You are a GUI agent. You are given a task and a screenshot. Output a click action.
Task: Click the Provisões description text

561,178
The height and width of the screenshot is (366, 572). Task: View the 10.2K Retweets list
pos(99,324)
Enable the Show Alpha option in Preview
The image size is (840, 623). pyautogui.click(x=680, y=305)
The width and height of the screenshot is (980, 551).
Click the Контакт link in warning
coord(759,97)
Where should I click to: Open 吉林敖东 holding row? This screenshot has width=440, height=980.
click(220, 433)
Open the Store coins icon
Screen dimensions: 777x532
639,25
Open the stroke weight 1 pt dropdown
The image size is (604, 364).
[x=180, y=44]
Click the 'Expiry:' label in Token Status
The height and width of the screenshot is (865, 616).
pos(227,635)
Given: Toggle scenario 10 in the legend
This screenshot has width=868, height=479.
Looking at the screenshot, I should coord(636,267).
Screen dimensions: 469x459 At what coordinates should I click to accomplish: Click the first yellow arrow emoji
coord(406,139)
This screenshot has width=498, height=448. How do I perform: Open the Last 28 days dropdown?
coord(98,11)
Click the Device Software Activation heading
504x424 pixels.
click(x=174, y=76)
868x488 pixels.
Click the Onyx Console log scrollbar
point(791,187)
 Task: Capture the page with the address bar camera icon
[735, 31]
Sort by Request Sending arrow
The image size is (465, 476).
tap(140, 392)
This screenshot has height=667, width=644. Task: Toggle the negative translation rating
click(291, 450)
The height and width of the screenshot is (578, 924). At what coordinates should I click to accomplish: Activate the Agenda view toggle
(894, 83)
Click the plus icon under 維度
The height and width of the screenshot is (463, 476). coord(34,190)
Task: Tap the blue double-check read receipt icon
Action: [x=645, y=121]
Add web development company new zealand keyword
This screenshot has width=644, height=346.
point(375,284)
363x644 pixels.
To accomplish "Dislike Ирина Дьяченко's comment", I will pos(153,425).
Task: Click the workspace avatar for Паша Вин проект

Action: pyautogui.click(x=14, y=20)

════════════════════

Assigned task: The reply should consist only of the line containing "The image size is (465, 476)." and all lines after it in the listing above, reproduced exactly.

Exercise answer:
The image size is (465, 476).
tap(140, 392)
This screenshot has height=667, width=644. Task: Toggle the negative translation rating
click(291, 450)
The height and width of the screenshot is (578, 924). At what coordinates should I click to accomplish: Activate the Agenda view toggle
(894, 83)
Click the plus icon under 維度
The height and width of the screenshot is (463, 476). coord(34,190)
Task: Tap the blue double-check read receipt icon
Action: [x=645, y=121]
Add web development company new zealand keyword
This screenshot has width=644, height=346.
point(375,284)
363x644 pixels.
To accomplish "Dislike Ирина Дьяченко's comment", I will pos(153,425).
Task: Click the workspace avatar for Паша Вин проект

Action: pyautogui.click(x=14, y=20)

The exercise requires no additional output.